Records from a data source:
______

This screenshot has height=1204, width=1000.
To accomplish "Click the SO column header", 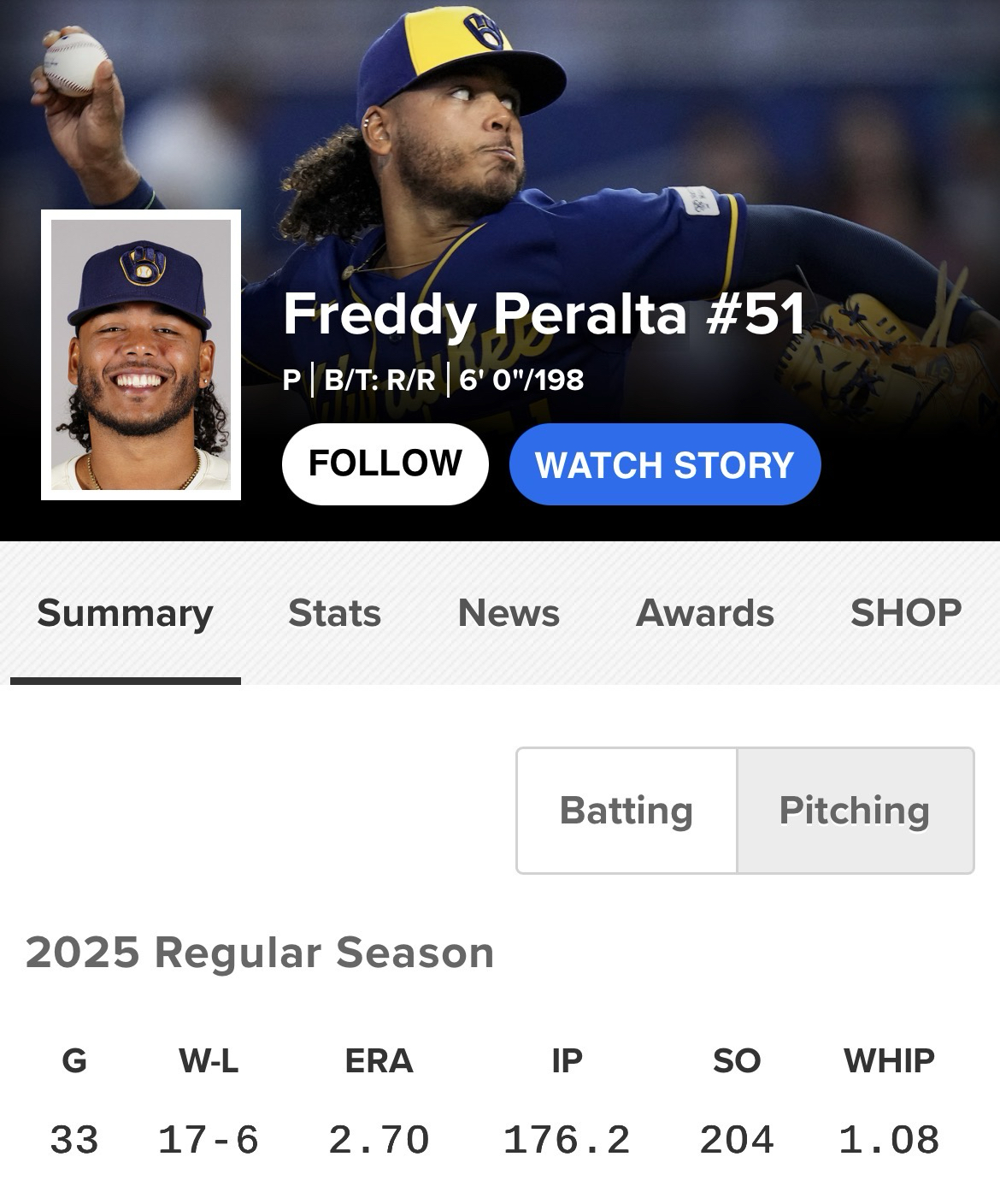I will [x=736, y=1061].
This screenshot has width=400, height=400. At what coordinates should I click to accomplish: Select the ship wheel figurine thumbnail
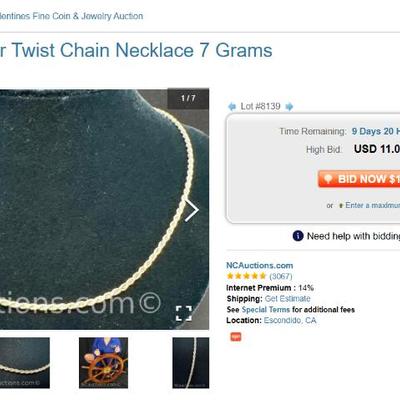click(x=103, y=363)
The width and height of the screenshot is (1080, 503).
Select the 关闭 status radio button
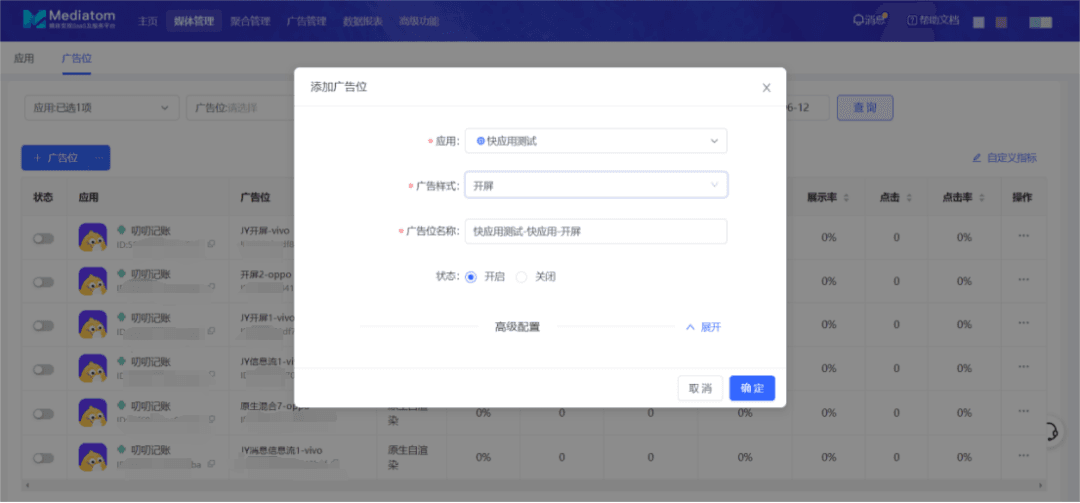tap(521, 277)
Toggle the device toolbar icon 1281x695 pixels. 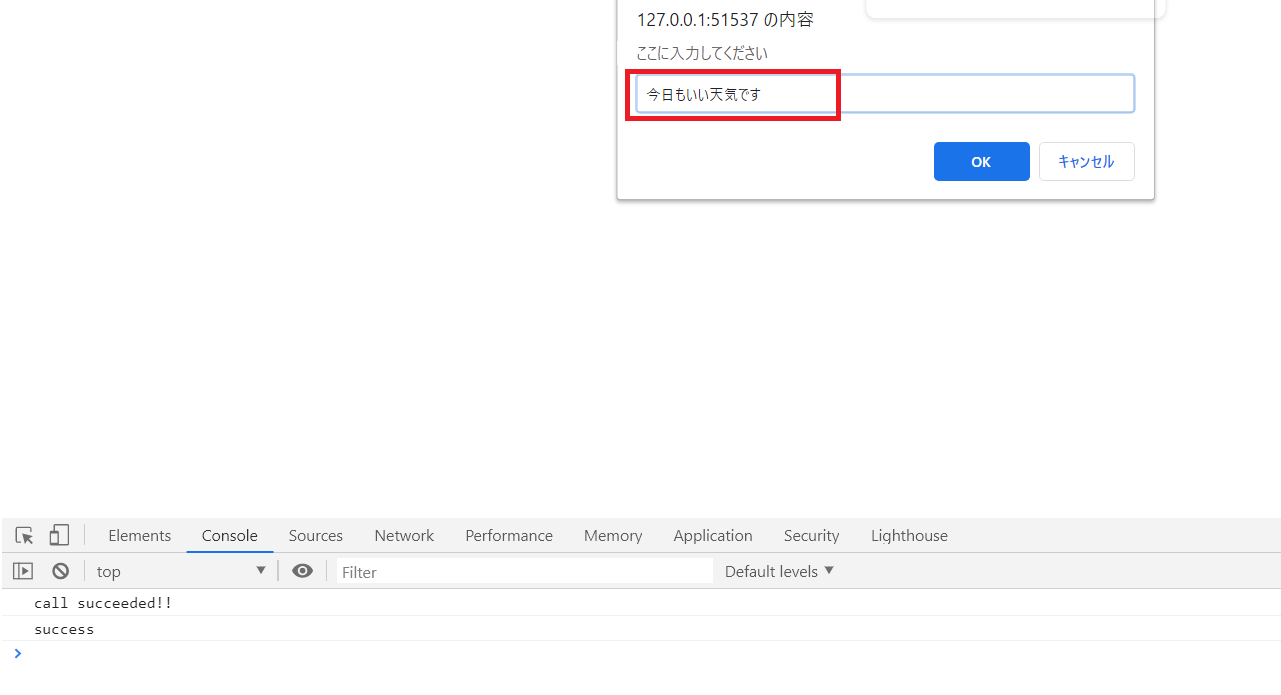[59, 535]
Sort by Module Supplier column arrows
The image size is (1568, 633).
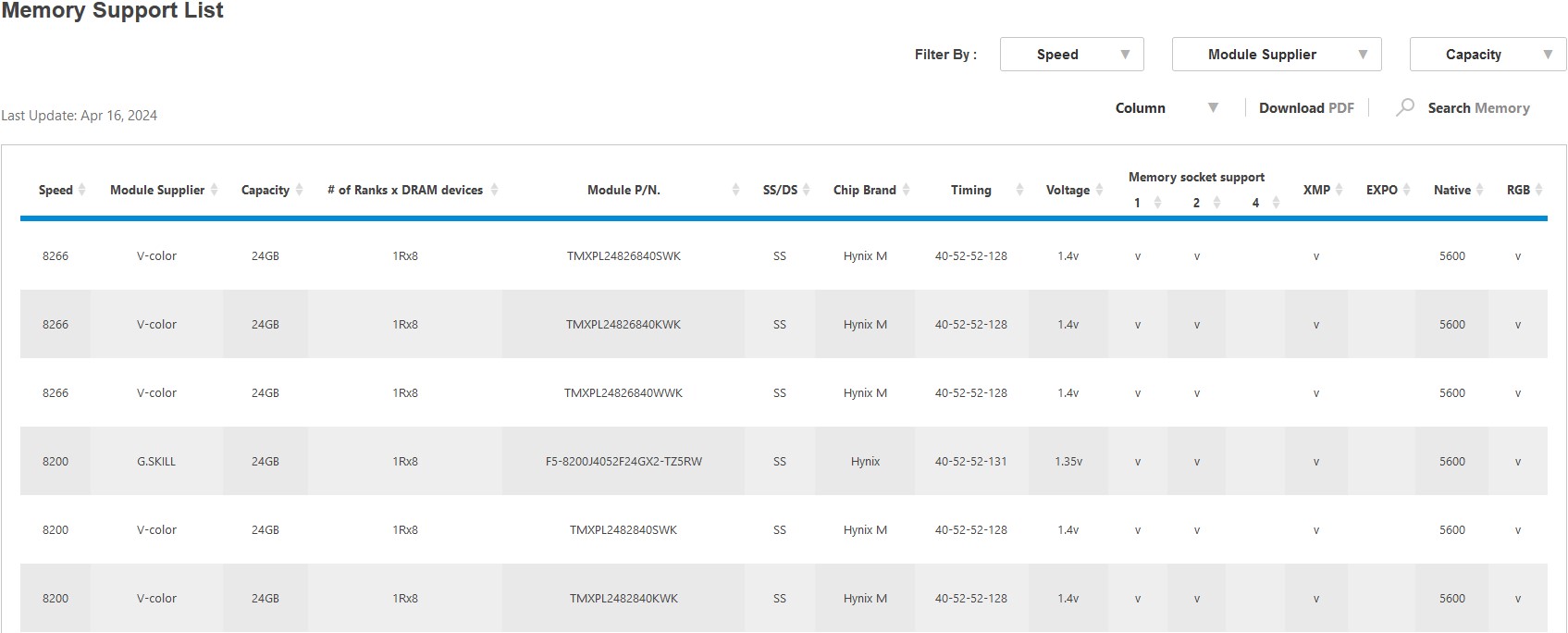[214, 190]
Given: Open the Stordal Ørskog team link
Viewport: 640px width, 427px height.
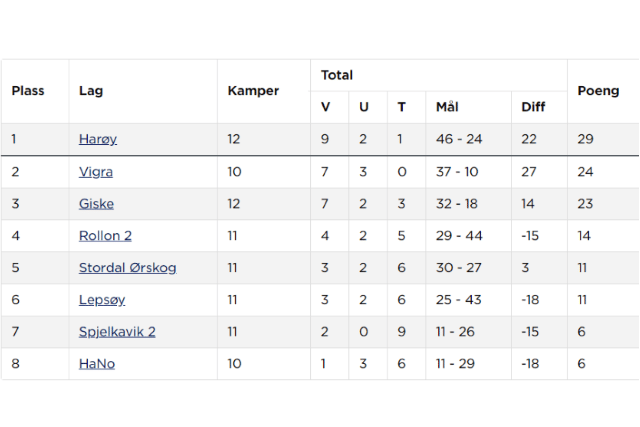Looking at the screenshot, I should 128,268.
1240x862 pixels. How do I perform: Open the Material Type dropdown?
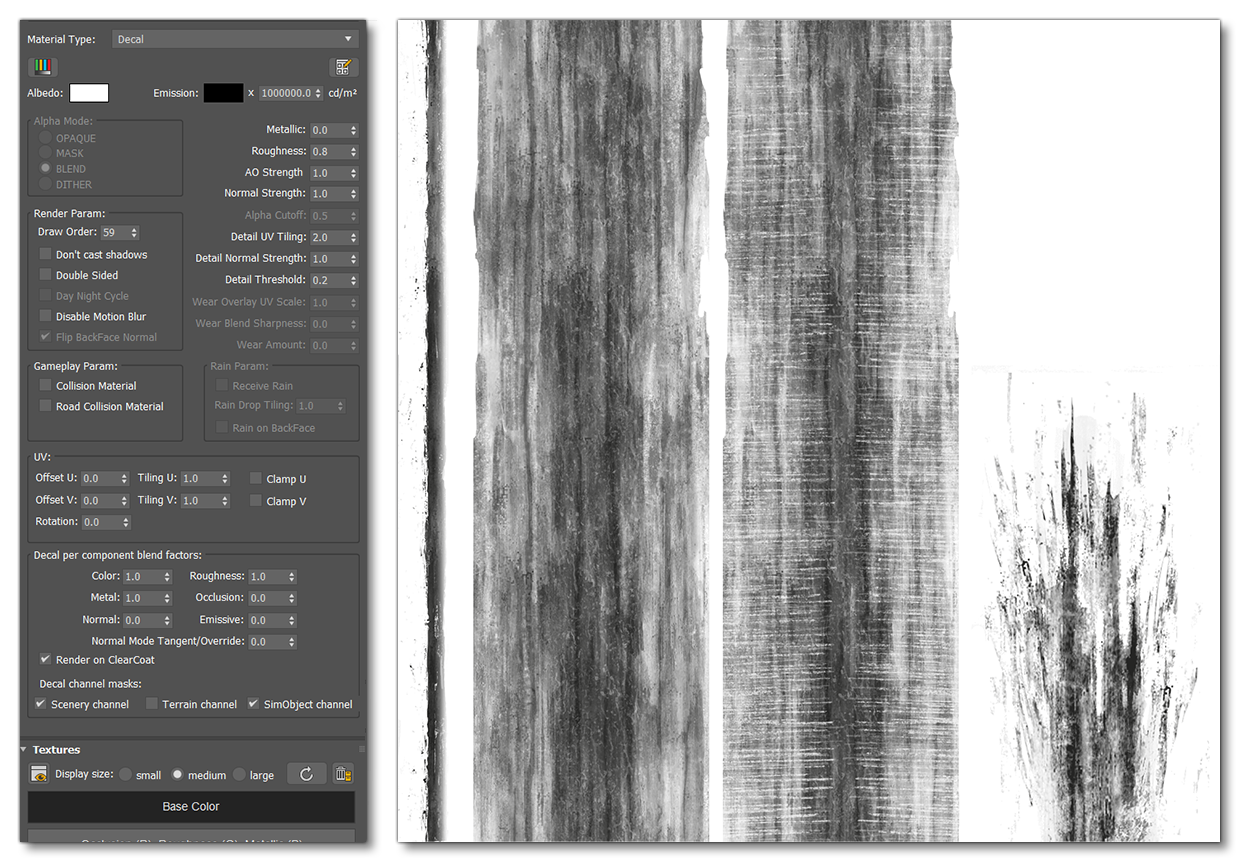point(235,39)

______

Begin at the line containing "Sort by Module Supplier column arrows" and write out every line to the end of the data exactly. Skip the pictures.

Solution to this exercise:
Sort by Module Supplier column arrows
The image size is (1568, 633).
[214, 190]
Given: Open the Stordal Ørskog team link
Viewport: 640px width, 427px height.
Looking at the screenshot, I should 128,268.
1240x862 pixels. How do I perform: Open the Material Type dropdown?
point(235,39)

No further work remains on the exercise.